Government has admitted to CHALLENGES faced by this programme, such as:

  • Poor communication from Provincial Director
  • Information flow a problem
  • Role clarification between Director and district managers
  • Understaffing
  • training venues

It is at these levels that our agency aims to have an impact in this programme.


  • Employ expert panel of HIV specialists (pediatrician experienced in HIV Management and 1 physician).
  • Training of Nurses - 24 permanent staff of AbaSa = Educators (8 per district)
  • AbaSa trainers, per district to collaborate with district (public sector) trainers (Someone who will carry out or organize training for appropriate staff members e.g. Training Nurses)

However we believe that for the project to succeed, extensive community training is needed in the form of intensive interventions with professionals from the following fields:

  1. Educators ( primary and high schools)
  2. Religious community leaders
  3. Social workers
  4. District government officials in other fields
  5. Traditional healers
  6. Community leaders
  7. Training will mainly be theoretical

- Will provide information on:

  • Existing PMTCT programme
  • Specialist training
  • Updates
  • Setting up and running projects(practical)

Training will be conducted in a five three day sessions per year over 2 years, making it a total of 30 days training per group in each district.

We will apply for accreditation with the South African National Standards (SANS) so that on completion, people must get certificates.

  • The agency members will hold quarterly meeting to share challenges and breakthroughs.
  • We view this as a two year project and believe communities will have acquired independence by the end of this period.
  • While our agency tackle other challenged provinces, we will still avail our support to these districts.


  1. Six courses, each consisting of nine modules.
  2. Participants' workbooks and facilitators guides.
  3. A total of 100 three day modules completed.
  4. At least 600 certified graduates of the programme.
  5. Independent District Co-coordinating Committees in each of the 3 districts.
  6. A detailed report on the impact of the project by the end of 2012.

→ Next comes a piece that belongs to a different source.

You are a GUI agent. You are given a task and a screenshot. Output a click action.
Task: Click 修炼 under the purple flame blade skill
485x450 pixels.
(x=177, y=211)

  • Based on the information provided we therefore recommend that the World Health Assembly fund this project.
  • More emphasis in educating disadvantaged communities

To save our children

  • Communities: Community-based interventions focusing on reproductive health, gender relations, & livelihood strategies
  • Parents: Promoting open communication, parent-child bonds & setting & enforcing rules
  • Mass media: Increase the intensity & coverage with distinct focus on pregnancy and HIV prevention in the disadvantaged communities.


It is therefore vital to secure necessary investment and resources aimed at testing, antiretroviral roll-out and prevention programmes.

This initiative will provide Families, Friends, Caregivers and healthcare workers with the opportunity to provide social and emotional support to children

We therefore request funding from World Health Organisation for the training, administrative and coordination costs.


National Department of Health (2008). Policy and guidelines for the implementation of the PMTCT programme.